## Instructions to follow
What is needed is an exact copy of every line from the one containing "This screenshot has width=545, height=865." through the end of the entries; please set it down without any pictures.

## Provided data
━━━━━━━━━━━━━━━━

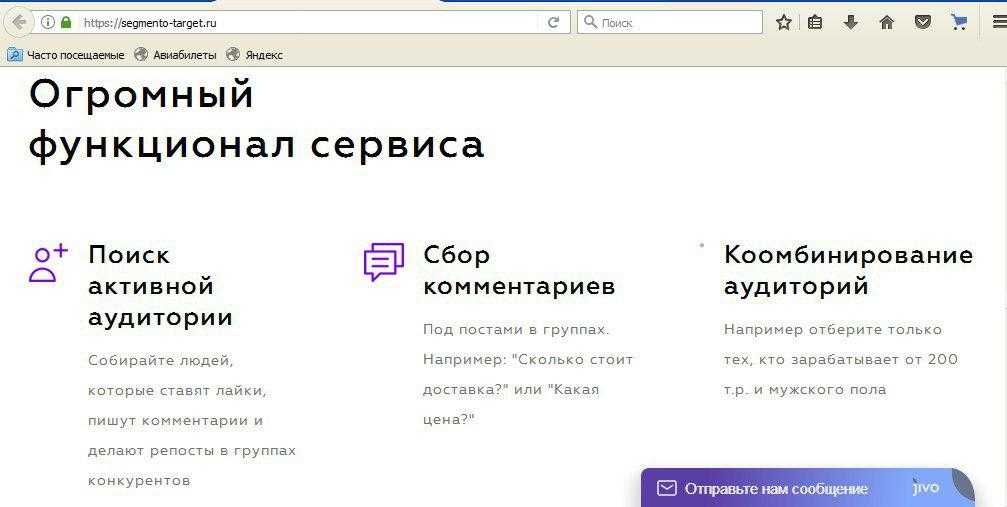Viewport: 1007px width, 507px height.
Task: Bookmark this page with the star icon
Action: pyautogui.click(x=784, y=22)
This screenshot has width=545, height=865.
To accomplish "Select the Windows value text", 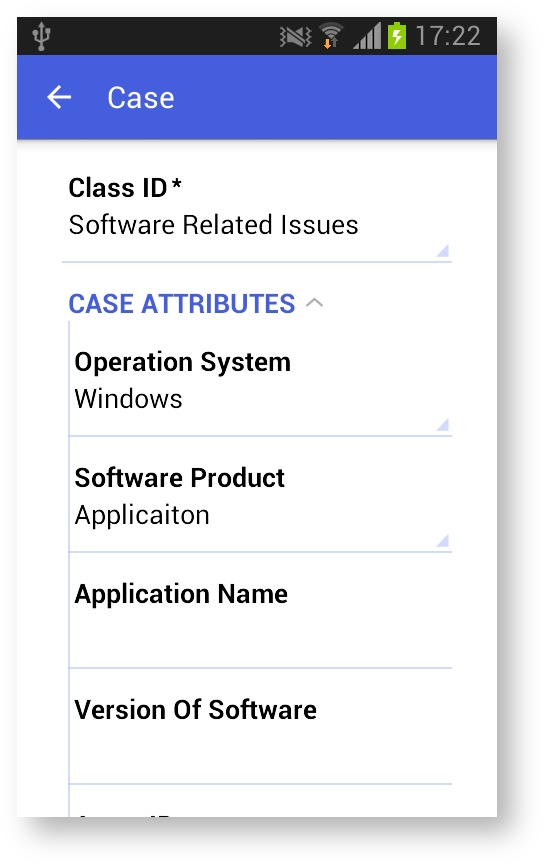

━━━━━━━━━━━━━━━━

## Problem solution
This screenshot has width=545, height=865.
To accomplish "Select the Windows value text", 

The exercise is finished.